Marketing goals should cover reaching the targeted markets with the expected product positioning and return on investment. To accomplish these strategic goals, you must plan for more than just recognizing the shipping, air freight carrier, or ocean carriers. You must create the channel strategy by:

  • Drafting the duties that a channel network must work,


  • Recognizing the channel mediators that will help in working on those duties,


  • Bartering terms and conditions for partnership, and


  • Keeping open communications with channel partners for the common benefit,


  • Devise policies to help the channel partners in inventory administration and control, merchandising, and domestic marketing. Also, give special pricing and other incentives to help forge good relations.


Consider these factors when choosing a channel partner:

  • Overall channel expenses, which constitute primary costs of finding and contracting with the channel partners, as well as the expenses of managing relations and regulating channel services.
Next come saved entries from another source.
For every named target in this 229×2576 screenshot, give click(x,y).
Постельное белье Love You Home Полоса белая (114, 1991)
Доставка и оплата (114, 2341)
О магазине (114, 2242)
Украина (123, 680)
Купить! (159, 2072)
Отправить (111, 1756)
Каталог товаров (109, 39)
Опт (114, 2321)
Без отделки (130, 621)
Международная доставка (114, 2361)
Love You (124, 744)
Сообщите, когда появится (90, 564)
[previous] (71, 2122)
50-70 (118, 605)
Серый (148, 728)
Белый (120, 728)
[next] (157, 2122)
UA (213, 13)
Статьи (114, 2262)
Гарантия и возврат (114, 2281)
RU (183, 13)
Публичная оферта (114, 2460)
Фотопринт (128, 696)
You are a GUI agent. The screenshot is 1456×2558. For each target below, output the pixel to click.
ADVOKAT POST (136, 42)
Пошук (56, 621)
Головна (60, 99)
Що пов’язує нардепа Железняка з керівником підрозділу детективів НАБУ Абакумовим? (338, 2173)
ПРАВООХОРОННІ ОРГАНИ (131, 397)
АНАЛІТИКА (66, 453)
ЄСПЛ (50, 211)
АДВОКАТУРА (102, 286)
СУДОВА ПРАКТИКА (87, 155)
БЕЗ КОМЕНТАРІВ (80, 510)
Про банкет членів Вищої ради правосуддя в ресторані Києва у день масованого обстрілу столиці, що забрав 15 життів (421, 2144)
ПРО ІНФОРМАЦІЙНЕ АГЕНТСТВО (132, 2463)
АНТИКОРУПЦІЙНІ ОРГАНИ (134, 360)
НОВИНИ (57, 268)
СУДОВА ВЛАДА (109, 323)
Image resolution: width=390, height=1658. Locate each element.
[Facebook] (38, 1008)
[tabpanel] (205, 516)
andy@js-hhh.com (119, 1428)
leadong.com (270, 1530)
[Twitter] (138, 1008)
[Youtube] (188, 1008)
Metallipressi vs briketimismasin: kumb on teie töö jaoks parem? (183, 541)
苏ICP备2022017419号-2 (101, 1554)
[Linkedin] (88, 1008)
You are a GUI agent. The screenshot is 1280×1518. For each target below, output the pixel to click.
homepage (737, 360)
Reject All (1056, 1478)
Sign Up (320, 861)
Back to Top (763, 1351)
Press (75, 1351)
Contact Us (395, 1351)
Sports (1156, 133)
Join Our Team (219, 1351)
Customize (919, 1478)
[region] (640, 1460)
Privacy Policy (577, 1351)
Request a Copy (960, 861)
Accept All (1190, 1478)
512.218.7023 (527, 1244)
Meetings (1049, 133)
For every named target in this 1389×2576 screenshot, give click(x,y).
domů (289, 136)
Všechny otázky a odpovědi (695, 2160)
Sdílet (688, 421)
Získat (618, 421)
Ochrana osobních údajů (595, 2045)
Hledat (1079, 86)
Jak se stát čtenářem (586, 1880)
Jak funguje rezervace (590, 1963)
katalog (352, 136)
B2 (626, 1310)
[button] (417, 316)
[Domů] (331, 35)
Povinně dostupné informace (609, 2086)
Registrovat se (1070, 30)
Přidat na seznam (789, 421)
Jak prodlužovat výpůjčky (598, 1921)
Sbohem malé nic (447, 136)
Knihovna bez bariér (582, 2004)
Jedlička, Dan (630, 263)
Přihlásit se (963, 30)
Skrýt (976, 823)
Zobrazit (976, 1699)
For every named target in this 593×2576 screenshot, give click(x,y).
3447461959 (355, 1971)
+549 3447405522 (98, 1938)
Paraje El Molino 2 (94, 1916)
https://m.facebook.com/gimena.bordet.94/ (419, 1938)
Also, logistical expenses including shipping, warehousing and storage, request processing, and servicing the customers/clients should be compared and estimated.


  • Capital obligations for different channel partners may differ based on the extent of their services and their managerial abilities. Capital expenses basically include the costs of inventories, the cost of goods in the conveyance, costs of accounts receivables, and inventories on consignment.


  • Being a global marketer, you must take into account the level of control wanted while growing internationally. For instance, if your company wishes to strongly control its marketing mix, it ought to set up a sales subsidiary to work with retail outlets accessible in the markets you target. In this event, you must take primary responsibility for warehousing and storage, request processing, domestic transportation, and development and maintenance of relations with the mediators at the retail level.


  • While choosing your channel partners, due diligence is essential to ascertain the distributor market coverage including the position of their facilities, channel member’s house base, and old (three to five years) sales participation by geographic places. Also critical to understand is the level of engagement by the channel mediator to the goods and the market, their monetary strength, selling skills, their image and prestige.


  • Global marketers must also look for channel partners who are complementary in skills, the extent of geographic coverage, product lines presently traded, annual sales volume, managerial capabilities, financial security, reputation, strong relationships with partners in the supply chain, and regional government agencies.